Durante su segundo matrimonio todo es diferente, Antonio, el tendero le devuelve a nuestra heroína su nombre: Natalia y ella, se atreve a decidir cómo serán su boda y su casa. Cuando se encuentra con una rata en su nuevo hogar no le deja espacio, como había hecho con las palomas de Quimet, la mata sin dudarlo.
El miedo permanece, durante mucho tiempo Natalia teme que Quimet regresara, que apareciese y quemara todo… aun cuando supiese que estaba muerto.

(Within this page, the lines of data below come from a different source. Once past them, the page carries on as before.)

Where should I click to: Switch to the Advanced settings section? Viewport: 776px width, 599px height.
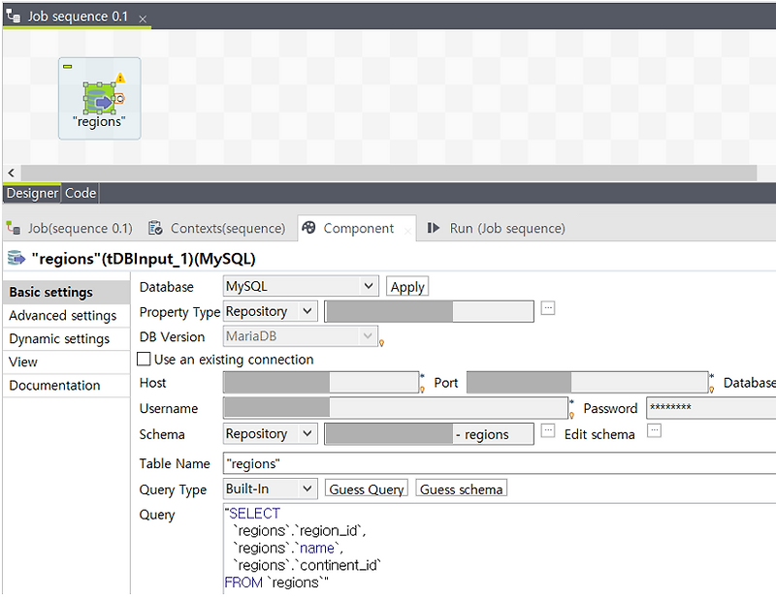pyautogui.click(x=65, y=315)
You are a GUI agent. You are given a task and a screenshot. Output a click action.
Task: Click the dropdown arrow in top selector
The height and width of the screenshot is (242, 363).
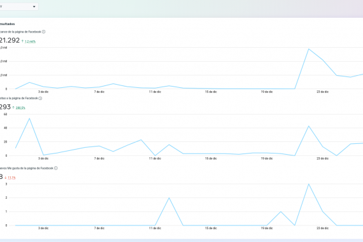click(x=34, y=6)
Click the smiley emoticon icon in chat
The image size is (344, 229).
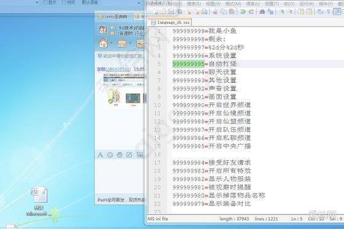coord(110,155)
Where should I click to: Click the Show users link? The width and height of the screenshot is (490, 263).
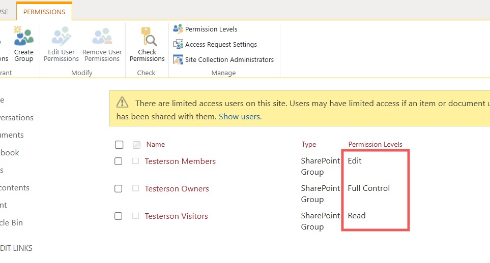pyautogui.click(x=239, y=117)
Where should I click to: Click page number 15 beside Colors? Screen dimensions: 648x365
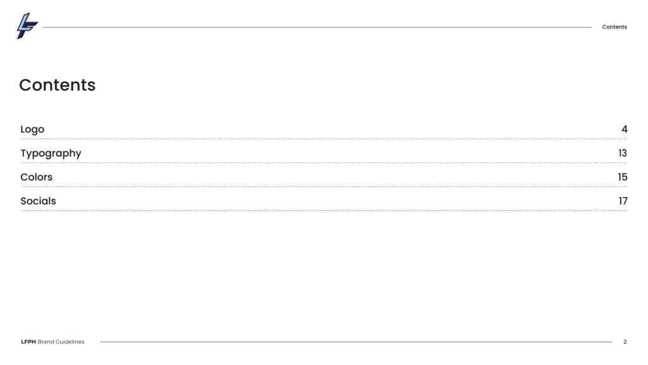[623, 177]
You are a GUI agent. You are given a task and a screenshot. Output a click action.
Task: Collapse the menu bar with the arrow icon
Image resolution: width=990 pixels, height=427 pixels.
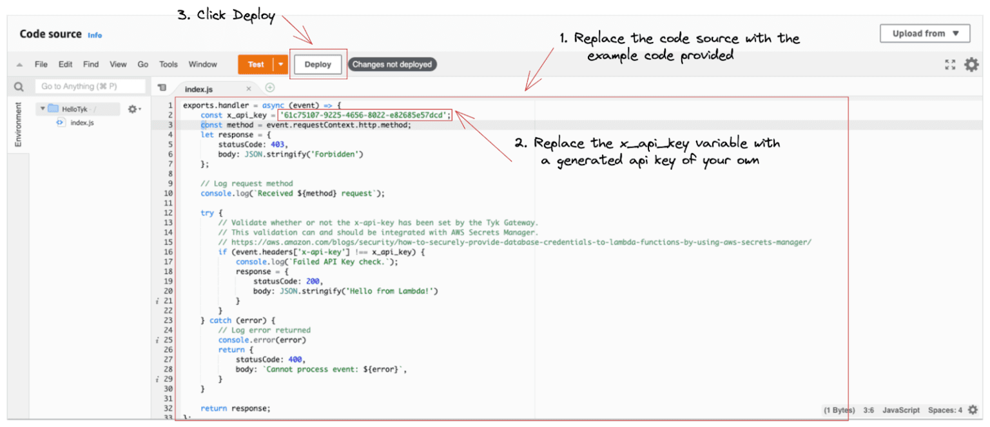coord(20,64)
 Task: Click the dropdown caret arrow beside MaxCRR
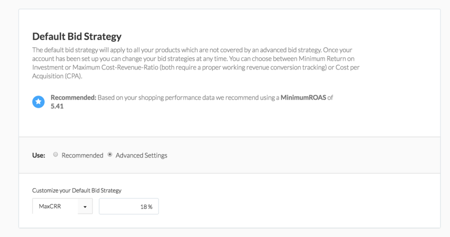pyautogui.click(x=85, y=207)
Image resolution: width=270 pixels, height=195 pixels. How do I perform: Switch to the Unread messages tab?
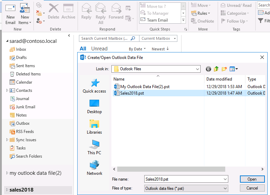tap(99, 49)
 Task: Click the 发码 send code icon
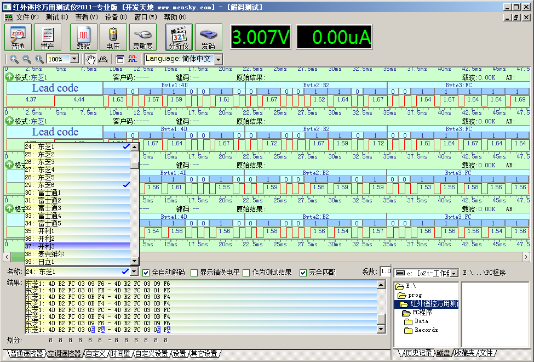click(x=209, y=37)
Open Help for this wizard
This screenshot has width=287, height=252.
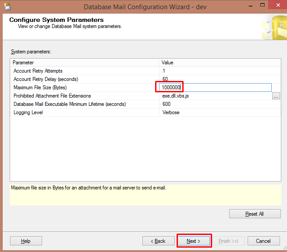26,241
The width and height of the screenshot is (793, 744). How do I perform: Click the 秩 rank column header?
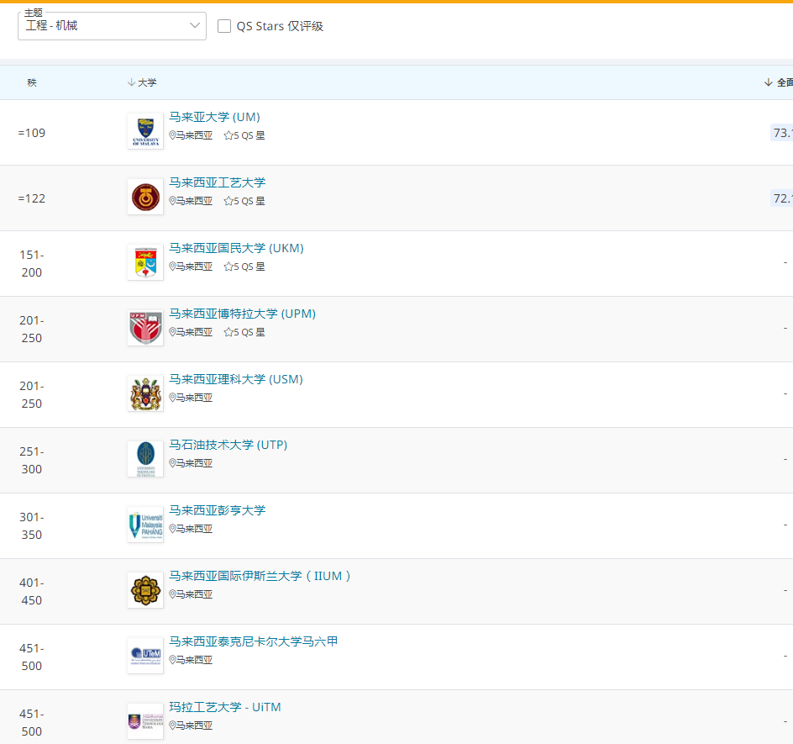pos(32,82)
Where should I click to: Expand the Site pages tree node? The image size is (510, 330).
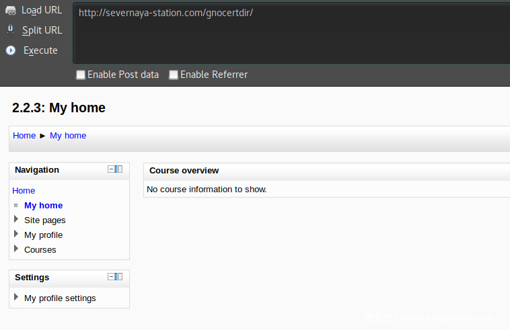(16, 220)
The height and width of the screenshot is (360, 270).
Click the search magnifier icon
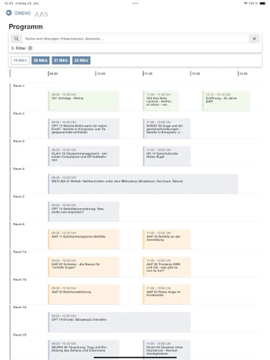point(16,38)
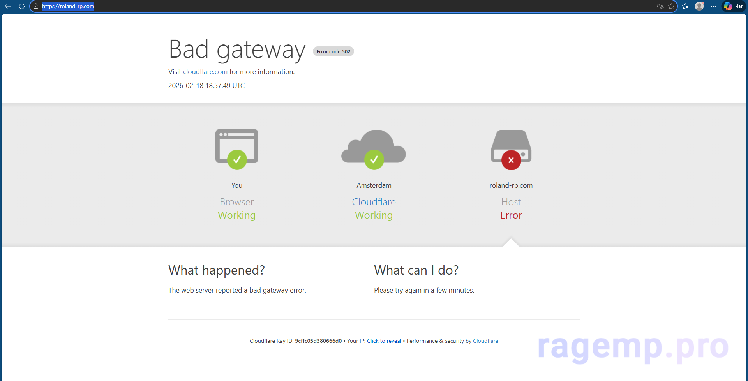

Conozco ese miedo irracional, inexplicable, que se inmiscuye en pesadillas, que se apareció mucho tiempo mientras caminaba sola por las calles y temía la presencia del otro en alguna esquina, aun cuando fuese más que improbable.
Pero un buen día ese miedo se va, ahora sí Natalia realmente se reconstituye como persona, recupera su identidad… y se perdona: “y me toqué la cara, y era mi cara con mi piel y con mi nariz”. No sé si logran percibir la satisfacción, la alegría que subyace detrás de esa frase.  Quizás solo alguien que lo haya vivido puede figurarse el bienestar que se siente cuando uno vuelve a reconocerse cuando se mira en el espejo, cuando descubre todo lo que pudo.
La protagonista de La plaza del diamante logra decirle a su nuevo marido que lo quiere, logra criar a sus hijos con una libertad mayor que la que ella tuvo, logra salir nuevamente a la calle sin sentir temor,  y yo que una vez había estado muda pude volver a ser la dueña de mis palabras y escribí un libro, recuperé mi carrera y luego, muchas otras cosas hermosas pasaron…
Como en un flashback Natalia regresa a la casa en la que había vivido con su primer marido, esa vuelta marca el cierre de un ciclo que culmina con la libertad.
Y en el final, Natalia grita: “Un grito del infierno. Un grito que debía hacer muchos años que llevaba adentro”.
Pienso yo, que escribir también puede ser una forma de gritar. La novela de Rodoreda es un grito de bronca, de libertad. Este artículo es mi grito.